You could try to tackle some best/worst-case questions, such as: determine $h(i,j)$ to:
(1) Minimize/maximize $EX$; ditto for $EY$
(2) Minimize/maximize $E(X+Y)$
(3) Minimize/maximize $\text{Var}(X)$; ditto for $Y$. I hope you can see that the minimization problems are easy. However, the max problems can present a challenge.
(4) Minimize/maximize $\text{Cov}(X,Y)$
(5) Minimize/maximize $\text{Var}(X+Y)$

10. Jun 2, 2014

### johnqwertyful

I am only given numbers, no other information.

11. Jun 2, 2014

### Ray Vickson

Well, then, all you can do is either make an assumption (such as independence of lists and equal probabilities on all list members) or else do what I suggested above. For example, to minimize EX, just put probability = 1 on the smallest x-value and zero probability elsewhere; to maximize EX, put all the probability on the largest x-value. To minimize Var(X) just put all the probability on any single x-value; that will make Var(X) = 0.
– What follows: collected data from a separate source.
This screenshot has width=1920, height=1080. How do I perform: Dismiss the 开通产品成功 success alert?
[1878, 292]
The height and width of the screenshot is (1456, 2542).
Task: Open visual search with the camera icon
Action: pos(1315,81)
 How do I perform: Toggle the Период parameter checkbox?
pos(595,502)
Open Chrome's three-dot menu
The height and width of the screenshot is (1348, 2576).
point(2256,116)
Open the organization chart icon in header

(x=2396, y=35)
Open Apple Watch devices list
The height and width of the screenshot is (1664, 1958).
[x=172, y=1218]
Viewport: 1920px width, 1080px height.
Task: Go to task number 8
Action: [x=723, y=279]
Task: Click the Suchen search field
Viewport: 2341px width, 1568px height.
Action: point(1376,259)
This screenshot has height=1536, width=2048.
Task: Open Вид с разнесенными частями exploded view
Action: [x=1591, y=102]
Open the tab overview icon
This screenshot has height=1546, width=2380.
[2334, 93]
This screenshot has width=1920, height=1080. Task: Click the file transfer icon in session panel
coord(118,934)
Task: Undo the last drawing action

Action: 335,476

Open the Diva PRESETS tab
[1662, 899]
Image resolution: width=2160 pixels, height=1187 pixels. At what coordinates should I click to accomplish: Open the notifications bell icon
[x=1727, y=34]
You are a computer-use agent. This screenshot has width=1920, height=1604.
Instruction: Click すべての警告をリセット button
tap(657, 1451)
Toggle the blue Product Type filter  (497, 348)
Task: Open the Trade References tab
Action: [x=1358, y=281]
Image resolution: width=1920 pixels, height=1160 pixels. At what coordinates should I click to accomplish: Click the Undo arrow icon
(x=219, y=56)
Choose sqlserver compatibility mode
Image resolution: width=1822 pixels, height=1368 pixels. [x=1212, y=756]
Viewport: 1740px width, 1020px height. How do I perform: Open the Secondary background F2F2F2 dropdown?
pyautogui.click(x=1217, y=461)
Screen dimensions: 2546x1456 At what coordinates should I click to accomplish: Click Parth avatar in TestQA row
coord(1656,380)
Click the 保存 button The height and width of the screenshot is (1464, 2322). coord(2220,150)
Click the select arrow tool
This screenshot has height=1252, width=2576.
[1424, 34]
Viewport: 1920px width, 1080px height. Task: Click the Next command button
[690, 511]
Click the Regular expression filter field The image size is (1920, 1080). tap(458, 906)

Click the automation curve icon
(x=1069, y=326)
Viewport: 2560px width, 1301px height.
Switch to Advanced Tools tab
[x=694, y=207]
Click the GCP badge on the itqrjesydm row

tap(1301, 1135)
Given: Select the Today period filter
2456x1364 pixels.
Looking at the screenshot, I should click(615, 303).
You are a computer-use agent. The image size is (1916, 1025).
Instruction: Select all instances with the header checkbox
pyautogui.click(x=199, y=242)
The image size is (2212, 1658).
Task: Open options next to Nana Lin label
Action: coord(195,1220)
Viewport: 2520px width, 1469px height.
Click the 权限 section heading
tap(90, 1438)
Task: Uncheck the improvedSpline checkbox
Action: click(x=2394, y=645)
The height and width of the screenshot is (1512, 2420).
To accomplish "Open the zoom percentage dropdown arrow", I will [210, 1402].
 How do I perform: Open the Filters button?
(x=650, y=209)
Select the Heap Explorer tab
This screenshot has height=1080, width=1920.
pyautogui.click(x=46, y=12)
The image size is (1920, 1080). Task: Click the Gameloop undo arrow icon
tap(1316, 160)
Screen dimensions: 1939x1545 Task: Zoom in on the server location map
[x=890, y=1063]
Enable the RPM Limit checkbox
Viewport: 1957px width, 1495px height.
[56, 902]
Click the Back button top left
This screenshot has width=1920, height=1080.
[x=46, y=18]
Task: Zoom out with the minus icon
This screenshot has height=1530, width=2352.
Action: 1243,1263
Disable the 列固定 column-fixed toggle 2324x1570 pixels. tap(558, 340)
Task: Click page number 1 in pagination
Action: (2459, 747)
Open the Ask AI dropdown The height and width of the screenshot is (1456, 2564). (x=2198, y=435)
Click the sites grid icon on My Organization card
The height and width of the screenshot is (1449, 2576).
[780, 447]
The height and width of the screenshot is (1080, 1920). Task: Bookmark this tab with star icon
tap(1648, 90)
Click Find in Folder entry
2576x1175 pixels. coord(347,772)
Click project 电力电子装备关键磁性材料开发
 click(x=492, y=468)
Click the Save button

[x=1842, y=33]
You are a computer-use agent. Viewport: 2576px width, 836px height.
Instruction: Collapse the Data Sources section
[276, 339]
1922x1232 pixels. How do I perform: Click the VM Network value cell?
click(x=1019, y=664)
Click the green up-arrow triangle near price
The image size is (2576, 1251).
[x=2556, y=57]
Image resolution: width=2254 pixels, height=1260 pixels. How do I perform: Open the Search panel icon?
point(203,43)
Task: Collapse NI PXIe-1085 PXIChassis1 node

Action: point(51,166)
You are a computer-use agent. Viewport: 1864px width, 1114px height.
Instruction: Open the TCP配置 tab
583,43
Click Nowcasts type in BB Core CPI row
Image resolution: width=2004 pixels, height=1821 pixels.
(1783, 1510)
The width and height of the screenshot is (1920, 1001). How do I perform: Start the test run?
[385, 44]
The maximization of Var(X) is more challenging, and I will leave it to you. It is a quadratic optimization problem in the probabilities $p_1, p_2, \ldots, p_8$ on the eight listed x-values (assuming X list has 8 entries). You want to choose $\{ p_i \}$ to maximize
$$V(p) = E(X^2) - (EX)^2 = \sum_{i=1}^8 x_i^2 p_i - \sum_{i=1}^8 \sum_{j=1}^8 x_i x_j p_i p_j,$$
subject to the constraints $p_i \geq 0, i=1,\ldots, 8$ and $\sum_{i=1}^8 p_i = 1$. This is a quadratic optimization problem in non-negative variables $p_i$, subject to a single linear equality constraint. (Here, I assume the $x_i$ are just some given, known numbers.)

Similarly, you can look at the problems of max or min $\text{Cov}(X,Y)$ or $\text{Var}(X+Y)$ as a quadratic optimization problem involving the 80 variables $h(i,j), \: i = 1,\ldots,8 \: j = 1, \ldots,10.$ You need all $h(i,j) \geq 0$ and $\sum_i \sum_j h(i,j) = 1.$ Such problems can be handled numerically using, for example, the EXCEL Solver. Alternatively, you can think harder about the problem and try to get some properties of a solution. Be warned, though, that in such cases there can be a significant difference between the minimization and maximization problems; one of these may be relatively easy and the other very hard (for example, needing global optimization methods in case there are multiple local optima, etc.)